Introduction d’une contribution sur la consommation des services de communication électronique fournis par les réseaux ouverts en République du Bénin
vendredi 24 août 2018
Depuis 24 heures, à peu près, un décret portant “introduction d’une contribution sur la consommation des services de communication électronique fournis par les réseaux ouverts en République du Bénin” a été rendu public.
Cette nouvelle disposition, introduit de nouveaux prélèvements sur le consommateur. On parle d’une contribution additionnelle de 5% sur le montant hors taxe des communications et d’une taxe de 5F par Méga Octet consommé par l’utilisateur des services Over The Top (Facebook, Whatsapp, Twitter, Viber, Telegram, etc..).
Si la nouvelle fait couler, à juste titre, beaucoup d’encre et de salives l’indignation doit aller au delà de l’émotion passagère car nous devons nous poser les vraies questions et exprimer de réelles inquiétudes.
Dans un double contexte où, d’une part, l’exécutif a misé tout son programme d’actions de “révélation du Bénin” sur le numérique et que les médias sociaux sont aujourd’hui de vrais médias d’opinion divergents qu’on ne retrouve plus dans les médias classiques, d’autre part, les enjeux et les implications de niveaux tout au moins.
D’abord, taxer l’usage des services OTT (réseaux sociaux) reviendrait tout simplement à restreindre la liberté d’expression des citoyens par la contrainte financière. Car, visiblement, le montant des taxes annoncées peut paraître dérisoire au vue de certains, mais en réalité, à y voir de plus près, c’est une vraie manière de stopper ou de décourager les gens, surtout les blogueurs et les journalistes d’utiliser ces réseaux sociaux tout comme les services de messagerie instantanés.
Il y a quelques mois, l’Ouganda a aussi introduit une mesure similaire. En instaurant la taxe, le gouvernement ougandais souhaitait lutter contre les conséquences du « bavardage » en ligne. Dans notre pays, les raisons de l’instauration des nouveaux prélèvements n’ont pas été énumérées, mais serait-ce t-on dans la même absurdité incohérente ?
Nous avons donc des raisons fondées de nous inquiéter par rapport à la la restriction de la liberté d’expression dans notre pays à la lumière de cette nouvelle disposition.
Ensuite, l’économie numérique que nous voulons tant promouvoir va être sérieusement affectée : l’emploi des jeunes, les apprentissages numériques, la formation à distance, l’entrepreneuriat, les startups et tous les usages numériques vont certainement prendre un coup.
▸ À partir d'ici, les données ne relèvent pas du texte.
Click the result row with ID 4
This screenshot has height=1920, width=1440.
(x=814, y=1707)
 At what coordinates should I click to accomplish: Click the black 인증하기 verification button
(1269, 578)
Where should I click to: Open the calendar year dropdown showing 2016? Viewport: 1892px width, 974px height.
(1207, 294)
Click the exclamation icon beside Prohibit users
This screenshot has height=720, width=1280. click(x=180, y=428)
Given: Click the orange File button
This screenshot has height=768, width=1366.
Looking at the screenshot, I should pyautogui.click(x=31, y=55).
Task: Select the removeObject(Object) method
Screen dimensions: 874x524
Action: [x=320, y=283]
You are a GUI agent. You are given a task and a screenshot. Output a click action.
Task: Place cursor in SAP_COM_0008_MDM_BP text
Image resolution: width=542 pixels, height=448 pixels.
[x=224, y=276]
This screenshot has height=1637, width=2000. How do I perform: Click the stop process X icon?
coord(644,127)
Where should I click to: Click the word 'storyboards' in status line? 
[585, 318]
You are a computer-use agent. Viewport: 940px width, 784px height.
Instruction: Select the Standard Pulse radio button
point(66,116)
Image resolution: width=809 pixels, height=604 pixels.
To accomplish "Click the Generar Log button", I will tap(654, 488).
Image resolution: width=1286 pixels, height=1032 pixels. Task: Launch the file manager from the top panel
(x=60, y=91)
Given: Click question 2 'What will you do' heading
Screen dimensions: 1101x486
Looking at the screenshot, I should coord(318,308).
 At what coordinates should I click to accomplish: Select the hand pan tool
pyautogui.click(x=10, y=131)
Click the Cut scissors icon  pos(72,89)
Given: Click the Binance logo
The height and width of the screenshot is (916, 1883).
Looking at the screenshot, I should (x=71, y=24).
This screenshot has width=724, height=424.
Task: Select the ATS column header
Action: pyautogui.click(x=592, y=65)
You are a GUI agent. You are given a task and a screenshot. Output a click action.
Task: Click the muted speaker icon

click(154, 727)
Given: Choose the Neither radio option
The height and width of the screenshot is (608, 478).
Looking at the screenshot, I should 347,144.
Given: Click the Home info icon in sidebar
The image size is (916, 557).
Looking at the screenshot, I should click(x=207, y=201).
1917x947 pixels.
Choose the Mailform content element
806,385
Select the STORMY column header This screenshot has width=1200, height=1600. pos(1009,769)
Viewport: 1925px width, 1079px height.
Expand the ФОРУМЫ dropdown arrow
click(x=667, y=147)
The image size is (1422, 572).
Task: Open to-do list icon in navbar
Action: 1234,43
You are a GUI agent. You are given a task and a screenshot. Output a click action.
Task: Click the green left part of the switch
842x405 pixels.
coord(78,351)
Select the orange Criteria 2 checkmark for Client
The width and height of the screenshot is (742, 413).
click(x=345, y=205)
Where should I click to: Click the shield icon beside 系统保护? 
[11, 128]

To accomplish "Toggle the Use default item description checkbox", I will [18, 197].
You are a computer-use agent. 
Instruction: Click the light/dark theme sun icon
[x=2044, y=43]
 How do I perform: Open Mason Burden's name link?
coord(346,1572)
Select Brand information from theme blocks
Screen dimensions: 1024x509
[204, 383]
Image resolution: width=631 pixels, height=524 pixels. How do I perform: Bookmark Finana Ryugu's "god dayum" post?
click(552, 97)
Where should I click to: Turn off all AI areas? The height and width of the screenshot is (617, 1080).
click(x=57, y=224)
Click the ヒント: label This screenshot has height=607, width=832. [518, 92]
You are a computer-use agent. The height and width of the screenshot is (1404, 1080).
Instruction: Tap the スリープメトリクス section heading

La question se pose de savoir quelle peut être la cohérence de cette décision au regard de tous les efforts que l’exécutif a fait depuis 2016 pour promouvoir l’économie numérique.
Je me souviens encore qu’il y a plus de trois ans, en 2015, le premier WasexoTweetup de l’Association des blogueurs du Bénin avait eu lieu sous le thème « Blogging au Bénin : entre défis et perspectives ». Au cours de cette rencontre, les intervenants étaient tombés d’accord sur le fait que, dans notre pays, le coût d’accès à la connexion Internet était un réel challenge à la fois pour les blogueurs mais aussi pour les journalistes web, les entrepreneurs et tout autre personne dont la matière première productive était l’Internet.
Si trois ans après, alors que les prix ont relativement baissé au cours des années, on vient nous arracher encore cet « acquis » là, nous devons avoir des inquiétudes. Car de toute évidence, ces décisions vont ralentir le taux pénétration de l’Internet et tous les avantages qui en découlent et qui sont désormais connus. C’est aussi une décision qui viole le principe de la neutralité du net car, pour s’adapter, les opérateurs GSM pourraient être amenés à avoir deux attitudes : créer des forfaits spécifiques et chers pour l’utilisation des réseaux sociaux et d’autres forfaits (tout Internet sauf les réseaux sociaux).
A l’heure où je mets en ligne cette publication, le décret est toujours introuvable sur le site web du Secrétariat général du gouvernement (beaucoup d’autres dispositions réglementaires manquent sur ce site d’ailleurs), et j’ose croire encore que c’est une mauvaise blague et que tout ceci n’est que “fake news”.